All that being said, I'm here today to report on my watch of 2022's Secret Crush on You. Here's a little outline to keep me organized:
1) A quick reminder of how SCOY got on the OGMMTVC list, 2) A thematic hit list of why SCOY belongs on the list, and why it's so important for the history of Thai BL, and 3) A few personal takes on the show.
SCOY got on the OGMMTVC list way back in May 2023, in the comments of my glowing review of the second season of Make It Right, suggested by @absolutebl Sensei themself. SCOY is directed by Cheewin Thanamin, who had co-directed MIR and MIR2 along with New Siwaj. (He is also, famously AND infamously, the director of the recent shows Playboyy and Middleman's Love, as well as many other shows, including YYY, Why R U, and more.)
At the time of my watch of MIR2, I reveled in the fabulous endings of TeeFuse and FrameBook, the holistically loving and embracing relationships of those two couples, who were fearlessly and openly queer and committed to each other; and I compared those endings to that of another fabulous Cheewin show, 2023's Bed Friend, which also ended glowingly, after a hell of a traumatic journey, for the dear mains, KingUea.
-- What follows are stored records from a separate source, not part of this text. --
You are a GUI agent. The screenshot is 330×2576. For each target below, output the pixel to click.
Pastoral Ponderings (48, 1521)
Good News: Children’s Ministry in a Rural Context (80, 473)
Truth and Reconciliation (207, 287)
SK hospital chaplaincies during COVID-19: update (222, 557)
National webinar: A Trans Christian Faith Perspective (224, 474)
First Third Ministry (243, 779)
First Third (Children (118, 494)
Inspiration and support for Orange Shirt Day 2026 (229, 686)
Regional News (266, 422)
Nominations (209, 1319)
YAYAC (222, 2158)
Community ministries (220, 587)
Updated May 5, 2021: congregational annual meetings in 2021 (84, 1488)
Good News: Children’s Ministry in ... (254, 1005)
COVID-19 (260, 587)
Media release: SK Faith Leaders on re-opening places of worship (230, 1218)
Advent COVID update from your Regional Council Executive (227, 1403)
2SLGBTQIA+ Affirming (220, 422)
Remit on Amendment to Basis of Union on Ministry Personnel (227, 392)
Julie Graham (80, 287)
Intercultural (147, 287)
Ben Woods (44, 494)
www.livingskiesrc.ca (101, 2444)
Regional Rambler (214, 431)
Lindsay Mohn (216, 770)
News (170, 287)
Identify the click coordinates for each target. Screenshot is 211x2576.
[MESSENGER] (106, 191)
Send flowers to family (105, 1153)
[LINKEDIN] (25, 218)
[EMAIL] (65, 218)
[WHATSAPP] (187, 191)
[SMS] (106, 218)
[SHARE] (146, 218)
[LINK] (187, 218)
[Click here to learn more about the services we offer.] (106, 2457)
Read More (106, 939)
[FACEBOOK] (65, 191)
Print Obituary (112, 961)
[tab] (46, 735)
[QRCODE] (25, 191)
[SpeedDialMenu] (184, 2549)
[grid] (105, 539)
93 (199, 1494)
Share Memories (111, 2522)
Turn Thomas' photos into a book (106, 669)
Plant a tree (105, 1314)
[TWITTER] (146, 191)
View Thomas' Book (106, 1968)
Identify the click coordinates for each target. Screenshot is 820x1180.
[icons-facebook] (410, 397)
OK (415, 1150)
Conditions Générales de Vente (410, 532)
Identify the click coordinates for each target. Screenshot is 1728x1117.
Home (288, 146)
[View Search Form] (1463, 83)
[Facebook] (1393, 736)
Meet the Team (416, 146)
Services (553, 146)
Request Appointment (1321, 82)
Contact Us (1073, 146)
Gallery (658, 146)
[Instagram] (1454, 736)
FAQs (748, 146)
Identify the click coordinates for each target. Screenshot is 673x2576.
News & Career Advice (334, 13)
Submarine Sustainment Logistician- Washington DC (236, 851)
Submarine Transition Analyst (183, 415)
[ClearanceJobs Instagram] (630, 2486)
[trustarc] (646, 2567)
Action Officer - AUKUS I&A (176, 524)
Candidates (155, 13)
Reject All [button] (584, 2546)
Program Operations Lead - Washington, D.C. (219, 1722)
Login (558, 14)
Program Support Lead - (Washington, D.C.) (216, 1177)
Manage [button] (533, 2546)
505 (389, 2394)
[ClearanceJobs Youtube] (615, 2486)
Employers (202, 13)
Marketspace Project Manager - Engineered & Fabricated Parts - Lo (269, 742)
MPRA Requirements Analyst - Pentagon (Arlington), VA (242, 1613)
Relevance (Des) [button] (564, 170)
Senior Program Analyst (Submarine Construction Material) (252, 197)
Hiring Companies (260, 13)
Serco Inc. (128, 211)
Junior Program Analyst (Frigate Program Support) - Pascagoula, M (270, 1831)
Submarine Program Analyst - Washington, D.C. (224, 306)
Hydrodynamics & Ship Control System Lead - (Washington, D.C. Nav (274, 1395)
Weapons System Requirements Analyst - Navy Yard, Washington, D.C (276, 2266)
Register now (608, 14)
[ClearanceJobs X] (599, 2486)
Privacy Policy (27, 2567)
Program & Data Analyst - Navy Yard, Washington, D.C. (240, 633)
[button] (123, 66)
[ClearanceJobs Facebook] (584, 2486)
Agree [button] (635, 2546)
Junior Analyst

SCOY, from a growth perspective, fits between the high school world of MIR and the working adult world of Bed Friend, showcasing Toh, the stalker-shy university junior outcast; Nuea, the popular, athletic, and gorgeous university senior, and their respective groups of friends, who, to a tee, end up with each other. In the comments of my MIR2 review, @absolutebl wrote,
"...there is a case to be made that Cheewin is having a conversation with us[,] the culmination of which is actually SCOY. It feels like everything in his career was leading to that show[.]"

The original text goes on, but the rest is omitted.